That Warm Sound

Discussion in 'Microphones (live or studio)' started by LAhiphopproducer, Aug 1, 2005.

  1. Hi back with another question that will help me and the lurkers. Now that I figured out that I want the Msp5's over the KRK V6's (gotta do final in store test to make sure), now Im looking at soundcards. I make Hip i need that Warm Sound of Basses and the crisp snap of Snares. Which card would suit me best MBox, Emu 1820, RME. I know the interface is not the only entrance to warm sound heaven but its one of the most important rite? Of these 3 which has the best converters.
  2. imagineaudio

    imagineaudio Active Member

    Nov 24, 2004
    the emu is supposed to use the same converters as the PT 192 interface......they should be fine. avoid the mbox like the plague.
  3. How accurate is EMU is using Protools converters. Anyone have proof to this? aNd can someone explain what a converter is =)
  4. TheArchitect

    TheArchitect Active Member

    Mar 26, 2005
    I doubt RME is using digidesign converters but RME makes top shelf stuff. A converter is what changes the analog signal into digital and vice versa
  5. Cucco

    Cucco Distinguished Member

    Mar 8, 2004
    Tacoma, WA

    You are wanting to work in the digital realm. However, audio in its purest state is analog. To get the analog into the digital realm, you must have an A/D (analog to digital) converter which takes the analog information contained in an audio wave and turns it into numbers representing frequency and amplitude and time. (The three components of sound).

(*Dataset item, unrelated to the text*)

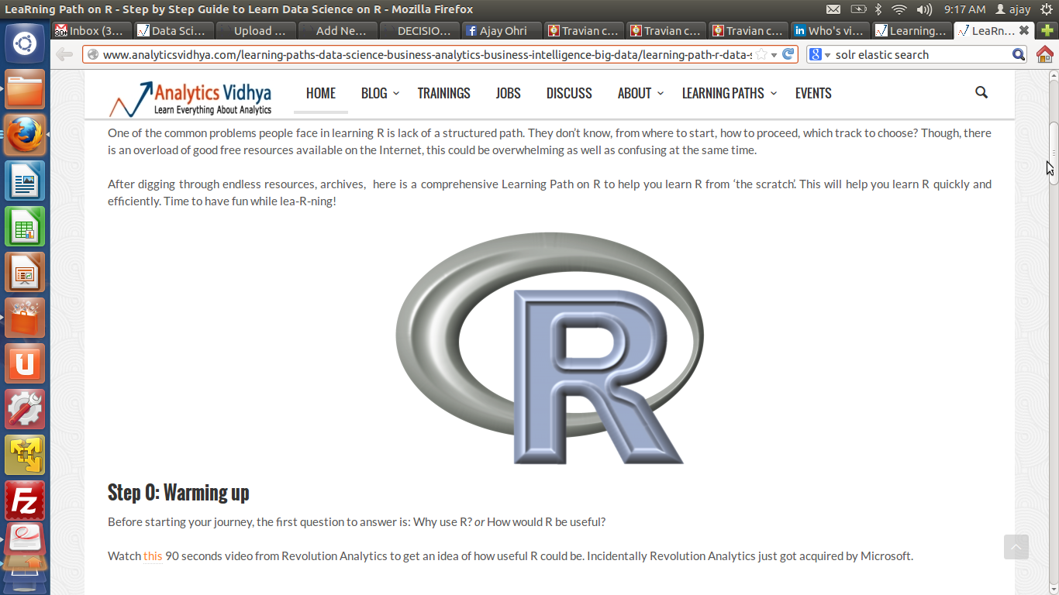
Task: Switch to the Inbox tab
Action: pos(89,31)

    In turn, you'll also need something to take that digital audio and once again make it analog (or voltage in other words) so that a speaker can playback your music. All CD Players, DVD Players, Soundcards, etc. have built in DACs (Digital to Analog Converters). However, the quality is the problem.

    As far as "warm" digital, there is no such thing. There is accurate digital and inaccurate digital. Inaccurate digital (often attributed to a bad clock) sounds harsh and brittle because it can't resolve the higher frequencies at an acceptable accuracy. Of course, then there's always the debate about the quality of the componentry before and after the converter chip.

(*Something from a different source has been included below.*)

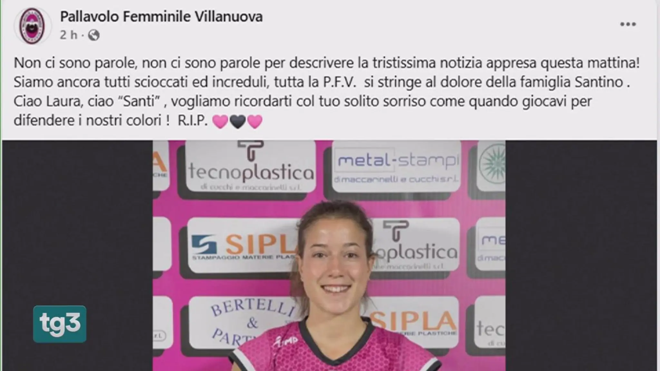The image size is (660, 371).
Task: Click the Pallavolo Femminile Villanuova profile avatar
Action: (32, 25)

    In general, all of the boxes that you mention do a fine job of conversion. My personal preference would be for the RME. They're versatile and sound very accurate. I don't think you can go wrong with them.

    As for warmth - keeping your signal chain as clean, good, and pure as possible will help this. Avoid using lots of outboard effects for the time being. While they may be sometimes helpful, you're simply adding stuff to the signal chain which will degrade it.

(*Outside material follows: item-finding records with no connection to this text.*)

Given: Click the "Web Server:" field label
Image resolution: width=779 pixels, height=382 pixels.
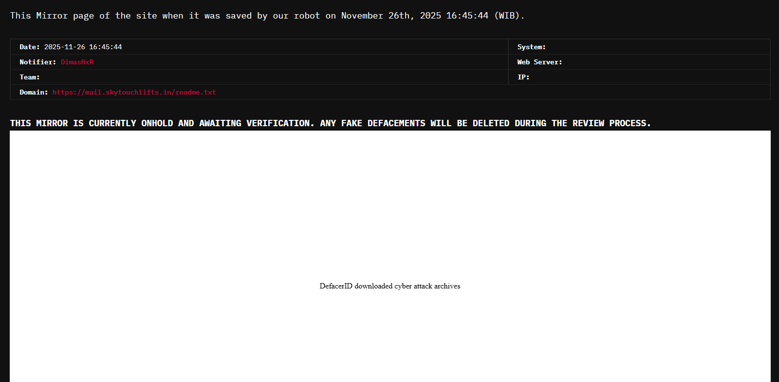Looking at the screenshot, I should pos(539,62).
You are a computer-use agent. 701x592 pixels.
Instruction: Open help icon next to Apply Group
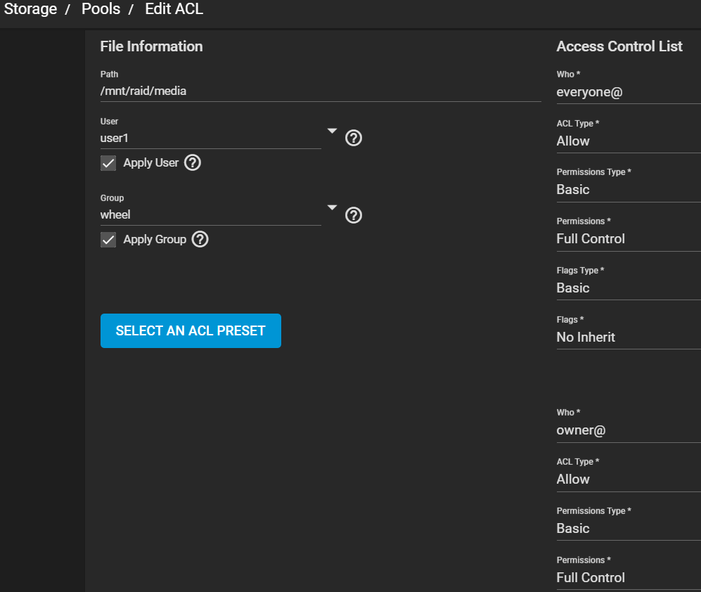pyautogui.click(x=200, y=239)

    I'm not suggesting that you never should use outboard gear - I find it to be quite nice. I'm suggesting that you not use "cheap" outboard gear (cheap quality, not price - definitely not the same) that you're not quite familiar with what it does.

    A good vocalist + a good mic + a good pre + a good converter = Warm sound 8)

    I hope this helps.

  6. Definately does help. Thanks Cucco.
  7. Opus2000

    Opus2000 Well-Known Member

    Apr 7, 2001
    Ummm...sure there is...touch an Apogee converter box that has been on for several hours! lmao :lol:

    Had to...sorry! :D

    Now, onto the subject at hand. I agree totally with Cucco. RME would be the best way to go in the long run for several reasons...great sounding boxes, very stable drivers(very important) and a huge user base of users around the world. You can't find a better interface for the money these days....

    Having worked for Apogee electronics for a few years I have learned what sounds good and what doesn't. Having been dealing with DAW's for over 8+ years I've learned a good deal about what it takes to make one solid.

    I do a ton of R&B/Rap/Hip Hop in the LA area. For my audio card I have an RME 96/52 card(Non-HDSP) and use an APogee Mini-DAC for my DA. If you want that warm sound..that's what you should is IMHO a great sounding D/A converter. Very transparent, great stereo imaging and very flexible in it's operation. It also goes to 11!! :D

    Just some input...

    Opus :D
  8. wavline1820m

    wavline1820m Guest

    if you are really looking for that warm sound, buy yourself, a kick ass preamp. i have been recording for a number of years now, and i was always frustrated with not being able to capture low end freqeuncies, proplerly, like killer bass guitar for example.

    So, i coughed up the 3,000 or so, and bought a focusrite blue.

    Now, things are looking up. Best purchase yet. A little hard on the pocket book, but, thank god for payment plans. This thing will change your life. I sometimes, run, my bacon and eggs through it, and for some reason, its just tates better....

  9. aWESOME...ill look into the APogee...and will have the focusrite n my watchlist.